Мы оказались в помещении с зелеными обоями и красивым гипсовым бордюром под потолком. Огонь в камине не горел, но комната была теплой и ярко освещенной, с сияющими лампами и картинами в позолоченных рамах. В центре висела мерцающая люстра. Это была самая прекрасная комната, какую мне доводилось видеть, и там было полно людей. Я предполагала, что мы будем одни, – возможно, с вереницей кормилиц, забирающих детей, которым суждено остаться, но вдоль стен стояло много людей, главным образом женщин, которые обмахивались веерами и с любопытством приглядывались к нам. Он были очень хорошо одеты и явно интересовались нами. Такие женщины могли бы сойти с картин, развешанных на стенах; на их шеях сверкали драгоценные ожерелья, а юбки с кринолинами были яркими, как тюльпаны. Их волосы были высоко заколоты и щедро напудрены. Среди них было несколько мужчин, пузатых джентльменов в сюртуках и туфлях с серебряными пряжками. Они были совсем не похожи на Эйба в его поношенном тускло-коричневом пиджаке, напоминающем мешок для кормежки лошадей. Мужчины казались более суровыми, и многие из них откровенно рассматривали девушку-мулатку, как будто она была выставлена на продажу. В руках, обтянутых лайковыми перчатками, они держали маленькие лорнеты, и я поняла, что для них это нечто вроде светской забавы.
У меня продолжалось кровотечение. Клара родилась сегодня утром перед рассветом, и сейчас боль непрерывно терзала меня. Я и одного дня не пробыла матерью, но знала мою дочь, как саму себя: ее запах, легкое биение ее сердца, которое недавно билось внутри меня. Еще до того как ее извлекли из меня, красную и писклявую, я знала, как она будет выглядеть и какой тяжелой она будет у меня на руках. Я надеялась, что ее заберут у меня, и одновременно надеялась, что этого не случится. Я думала о морщинистом лице Эйба, о его опущенном взгляде и мозолистых руках, придерживавших мне дверь. Он был единственным отцом в этой комнате. Большинство женщин пришли одни, но некоторые привели с собой подруг, сестер или матерей, имевших несчастный вид. Эйб избегал моего взгляда и почти ничего не сказал во время нашей медленной и печальной прогулки из округа Олд-Бейли-Корт, где мы жили, но его присутствие было желанным, как дружеское объятие. Когда он потянулся за пиджаком и сказал, что пора выходить, я едва не расплакалась от облегчения; я не ожидала, что он пойдет со мной.

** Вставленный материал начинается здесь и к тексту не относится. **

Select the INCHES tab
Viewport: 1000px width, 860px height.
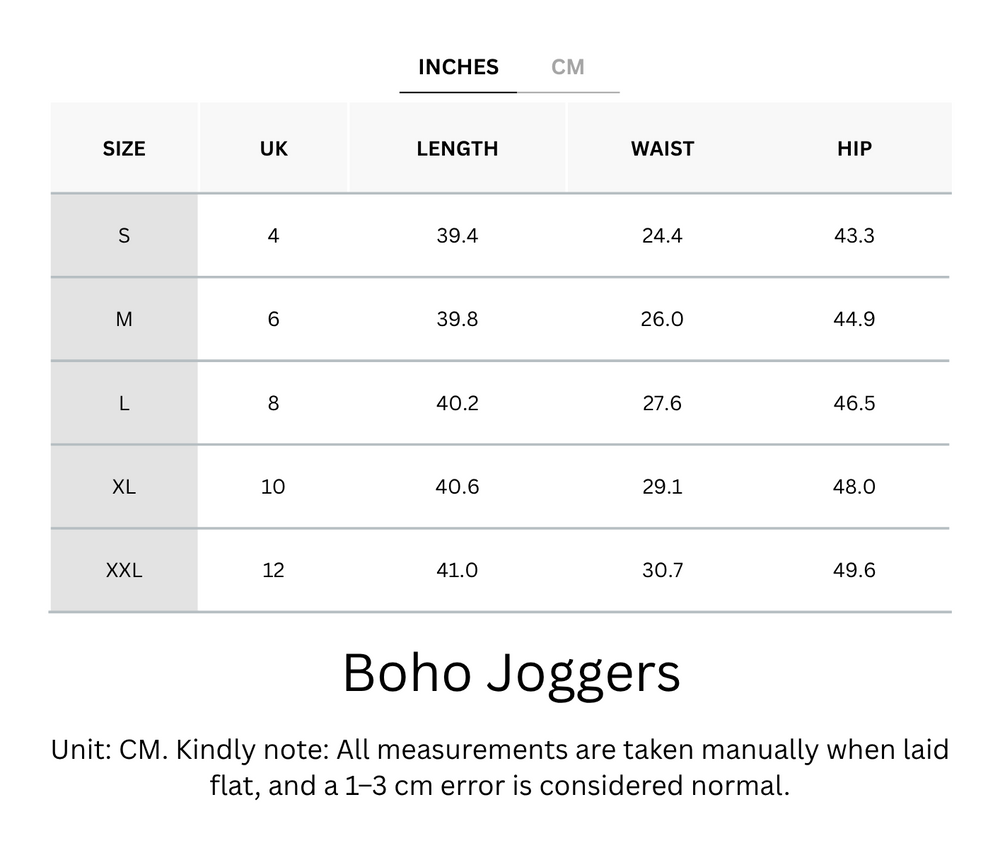(x=458, y=67)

По комнате пробежал шепоток, когда человек, стоявший перед огромным камином, обратился к собравшимся. Его голос был густым и бархатистым, как дорогой ковер. Я смотрела на люстру, пока он рассказывал об устройстве лотереи: белый шар означал, что ребенок принят, черный шар означал отказ, а красный шар означал, что нужно подождать, пока ребенок не пройдет медицинский осмотр. От размышления об этом у меня закружилась голова.
– Всего есть двадцать белых шаров, десять черных и пять красных, – сказал мужчина.